Oak’s use as a material has a long pedigree in the British Isles, and its current popularity, for use around the home in both furniture and cabinet making, as well as a constructional material, has probably never been greater.
The reasons for this popularity at the moment are many and varied, but like all commodities, the main drivers are the laws of supply and demand. The trend for high quality natural material finishes has led to an upsurge in Oak’s popularity.
It’s natural warmth of colour, not too light, not too dark, it’s longevity in the face decay from moisture and sunlight, as well as it’s constructional stability (being so strong, Oak tends not to warp as much as other timbers with similar properties), means its use is not only limited to the traditional areas of Oak framed housing and kitchen/bedside tables. It is now being used more and more as a cladding material in the garden rooms sector.
The popularity of the ubiquitous Western red cedar cladding (such as that used in our Woburn building) is undiminished, but it does have its drawbacks. Cedar is fantastic for holding up to moisture decay, and will last for many decades without treatment (which also applies to Oak). It does however suffer from UV decay from natural sunlight. The fantastic hues of freshly seasoned cedar are stunning to look at, but when left in natural sunlight it turns within the space of a few months into a silvery/grey. Although this weathered colour can help a building blend in to its natural surroundings (if in a wooded area), after 5 years the cladding can appear very worn and tired. In the case of a garden room, coloured treatment can easily be applied, however the natural appearance of the cladding, so prized at first, often is lost to unnatural woodstain. Even high end finishes currently available, to protect timber from discolouration, will flake off after a few years, leaving you at the mercy of a paintbrush and treatment regime.
Oak holds up much better to UV light than cedar, and although natural weathering occurs (leaving a soft grey/silvery tint), it does not look as worn and weather beaten, especially in a small garden setting.
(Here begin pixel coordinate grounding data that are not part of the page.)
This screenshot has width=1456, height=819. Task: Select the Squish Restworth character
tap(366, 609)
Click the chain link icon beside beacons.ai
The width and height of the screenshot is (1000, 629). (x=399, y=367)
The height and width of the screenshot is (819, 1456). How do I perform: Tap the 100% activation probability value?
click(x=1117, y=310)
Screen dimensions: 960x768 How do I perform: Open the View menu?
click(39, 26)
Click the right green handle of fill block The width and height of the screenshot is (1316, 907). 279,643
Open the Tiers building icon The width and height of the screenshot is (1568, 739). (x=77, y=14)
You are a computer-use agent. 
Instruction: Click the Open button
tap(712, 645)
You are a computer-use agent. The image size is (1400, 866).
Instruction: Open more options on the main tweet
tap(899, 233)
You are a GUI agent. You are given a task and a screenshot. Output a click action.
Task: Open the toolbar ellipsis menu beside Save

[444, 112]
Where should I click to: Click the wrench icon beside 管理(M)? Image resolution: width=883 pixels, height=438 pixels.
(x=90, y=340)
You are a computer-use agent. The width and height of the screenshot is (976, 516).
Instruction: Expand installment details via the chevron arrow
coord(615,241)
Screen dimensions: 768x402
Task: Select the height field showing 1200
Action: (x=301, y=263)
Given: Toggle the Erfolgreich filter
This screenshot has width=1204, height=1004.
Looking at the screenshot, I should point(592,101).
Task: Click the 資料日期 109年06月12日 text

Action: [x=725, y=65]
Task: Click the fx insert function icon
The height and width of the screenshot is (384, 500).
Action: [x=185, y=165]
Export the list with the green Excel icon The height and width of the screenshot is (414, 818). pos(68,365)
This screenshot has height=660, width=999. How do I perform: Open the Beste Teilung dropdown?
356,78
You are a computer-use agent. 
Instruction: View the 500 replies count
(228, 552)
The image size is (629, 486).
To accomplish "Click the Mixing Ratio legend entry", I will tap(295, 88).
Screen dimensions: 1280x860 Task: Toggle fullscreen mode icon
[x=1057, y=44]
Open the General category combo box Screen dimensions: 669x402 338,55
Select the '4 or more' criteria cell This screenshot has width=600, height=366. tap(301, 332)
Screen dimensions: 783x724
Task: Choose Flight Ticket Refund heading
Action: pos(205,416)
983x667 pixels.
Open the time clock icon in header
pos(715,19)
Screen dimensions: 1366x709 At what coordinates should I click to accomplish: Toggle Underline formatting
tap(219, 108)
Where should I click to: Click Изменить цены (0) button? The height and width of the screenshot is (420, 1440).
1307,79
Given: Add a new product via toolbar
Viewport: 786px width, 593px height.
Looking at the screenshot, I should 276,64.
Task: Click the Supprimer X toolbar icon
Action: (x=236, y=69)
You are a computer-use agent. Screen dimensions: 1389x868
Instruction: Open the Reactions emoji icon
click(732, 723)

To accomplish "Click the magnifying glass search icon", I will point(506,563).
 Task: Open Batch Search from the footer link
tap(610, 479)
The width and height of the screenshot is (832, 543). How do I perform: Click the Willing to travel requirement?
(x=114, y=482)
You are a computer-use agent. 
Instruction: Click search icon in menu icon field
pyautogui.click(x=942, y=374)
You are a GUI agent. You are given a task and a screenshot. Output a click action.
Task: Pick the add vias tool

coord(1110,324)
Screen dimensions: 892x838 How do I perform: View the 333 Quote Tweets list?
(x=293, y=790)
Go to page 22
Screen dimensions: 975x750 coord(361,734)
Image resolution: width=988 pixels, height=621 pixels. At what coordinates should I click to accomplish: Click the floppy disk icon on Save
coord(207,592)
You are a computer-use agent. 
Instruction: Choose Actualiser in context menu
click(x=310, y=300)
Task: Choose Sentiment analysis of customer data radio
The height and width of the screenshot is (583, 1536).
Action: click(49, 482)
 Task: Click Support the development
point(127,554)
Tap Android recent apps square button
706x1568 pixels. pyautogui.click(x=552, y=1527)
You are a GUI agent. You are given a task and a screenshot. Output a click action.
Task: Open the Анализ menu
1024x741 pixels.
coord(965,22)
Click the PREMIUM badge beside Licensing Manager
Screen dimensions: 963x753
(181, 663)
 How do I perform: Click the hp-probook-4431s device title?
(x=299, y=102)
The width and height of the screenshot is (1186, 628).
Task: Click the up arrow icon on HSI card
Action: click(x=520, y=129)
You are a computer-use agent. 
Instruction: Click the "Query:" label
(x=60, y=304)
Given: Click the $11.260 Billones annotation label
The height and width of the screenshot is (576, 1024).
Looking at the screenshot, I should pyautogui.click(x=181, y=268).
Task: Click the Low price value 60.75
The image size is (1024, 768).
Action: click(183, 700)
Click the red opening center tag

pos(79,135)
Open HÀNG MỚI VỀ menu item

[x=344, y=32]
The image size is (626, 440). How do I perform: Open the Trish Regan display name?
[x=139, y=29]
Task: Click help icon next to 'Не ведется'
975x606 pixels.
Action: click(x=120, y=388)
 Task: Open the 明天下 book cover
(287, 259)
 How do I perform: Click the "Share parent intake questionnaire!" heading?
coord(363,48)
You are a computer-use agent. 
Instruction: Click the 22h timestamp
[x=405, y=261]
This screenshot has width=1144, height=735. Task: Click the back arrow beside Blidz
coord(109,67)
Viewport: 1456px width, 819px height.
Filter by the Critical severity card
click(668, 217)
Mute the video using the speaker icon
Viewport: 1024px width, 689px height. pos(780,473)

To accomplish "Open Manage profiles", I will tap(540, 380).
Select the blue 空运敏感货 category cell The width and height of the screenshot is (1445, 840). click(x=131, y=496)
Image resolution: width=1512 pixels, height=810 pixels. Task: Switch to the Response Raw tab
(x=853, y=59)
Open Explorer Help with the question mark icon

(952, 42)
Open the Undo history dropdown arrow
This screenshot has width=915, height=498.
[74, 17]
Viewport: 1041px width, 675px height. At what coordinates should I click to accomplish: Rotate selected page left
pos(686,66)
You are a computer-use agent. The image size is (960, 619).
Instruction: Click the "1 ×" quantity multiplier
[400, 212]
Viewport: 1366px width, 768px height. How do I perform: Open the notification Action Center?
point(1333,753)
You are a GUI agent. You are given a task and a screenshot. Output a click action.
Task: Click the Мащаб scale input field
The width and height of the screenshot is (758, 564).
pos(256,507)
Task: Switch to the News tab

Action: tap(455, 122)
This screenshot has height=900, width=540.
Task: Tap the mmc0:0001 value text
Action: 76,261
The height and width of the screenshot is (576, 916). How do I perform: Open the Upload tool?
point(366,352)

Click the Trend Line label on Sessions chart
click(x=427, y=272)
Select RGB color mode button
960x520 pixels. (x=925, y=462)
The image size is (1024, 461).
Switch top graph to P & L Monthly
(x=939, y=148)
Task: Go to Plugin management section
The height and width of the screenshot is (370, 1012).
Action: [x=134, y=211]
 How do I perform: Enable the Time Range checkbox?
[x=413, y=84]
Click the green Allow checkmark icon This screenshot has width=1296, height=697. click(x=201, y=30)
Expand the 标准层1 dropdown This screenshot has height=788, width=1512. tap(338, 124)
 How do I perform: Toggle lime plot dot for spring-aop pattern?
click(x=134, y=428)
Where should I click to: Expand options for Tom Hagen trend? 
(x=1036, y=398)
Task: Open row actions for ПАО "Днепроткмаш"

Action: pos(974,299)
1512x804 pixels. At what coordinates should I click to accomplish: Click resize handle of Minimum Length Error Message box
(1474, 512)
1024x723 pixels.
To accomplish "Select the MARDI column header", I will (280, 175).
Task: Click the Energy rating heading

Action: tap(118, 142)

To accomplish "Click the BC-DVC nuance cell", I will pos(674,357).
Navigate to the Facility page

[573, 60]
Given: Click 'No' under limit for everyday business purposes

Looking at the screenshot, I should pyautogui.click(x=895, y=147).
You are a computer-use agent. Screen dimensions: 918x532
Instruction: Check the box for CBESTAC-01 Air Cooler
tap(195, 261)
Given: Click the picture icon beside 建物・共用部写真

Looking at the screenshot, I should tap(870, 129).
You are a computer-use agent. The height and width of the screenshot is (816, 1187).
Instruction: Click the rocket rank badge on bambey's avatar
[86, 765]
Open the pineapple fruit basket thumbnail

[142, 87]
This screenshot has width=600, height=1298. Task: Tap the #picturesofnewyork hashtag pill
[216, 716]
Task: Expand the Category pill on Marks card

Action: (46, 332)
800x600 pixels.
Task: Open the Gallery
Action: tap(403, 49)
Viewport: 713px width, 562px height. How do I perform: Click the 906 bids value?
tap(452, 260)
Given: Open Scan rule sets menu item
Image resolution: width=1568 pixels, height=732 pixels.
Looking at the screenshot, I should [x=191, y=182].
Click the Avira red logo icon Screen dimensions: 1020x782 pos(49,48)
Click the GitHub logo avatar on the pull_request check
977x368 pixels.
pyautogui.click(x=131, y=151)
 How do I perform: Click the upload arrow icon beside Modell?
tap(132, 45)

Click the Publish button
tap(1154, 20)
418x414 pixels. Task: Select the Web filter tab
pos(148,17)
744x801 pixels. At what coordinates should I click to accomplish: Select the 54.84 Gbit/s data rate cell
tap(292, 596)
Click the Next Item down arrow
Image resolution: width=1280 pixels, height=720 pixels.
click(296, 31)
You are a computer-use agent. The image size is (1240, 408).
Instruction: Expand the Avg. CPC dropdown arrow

The increasing popularity of Oak is further driven by supply side factors. Better managed sustainable forestry means that slow growing species such as Oak are now sustainably grown, whereas in the past no replanting took place. This means there is much more temperate timber such Oak on the market, and prices (although affected by exchange rate volatility) are very completive when compared to other cladding options for a garden room.
The end result is, should you want your garden room cladding with Oak, in order to give that traditional old English feel, we can help. The pictures shown are of a building constructed earlier this year, clad in beautiful European green Oak. It has a 35mm thick featheredge profile, and looks stunning in most settings.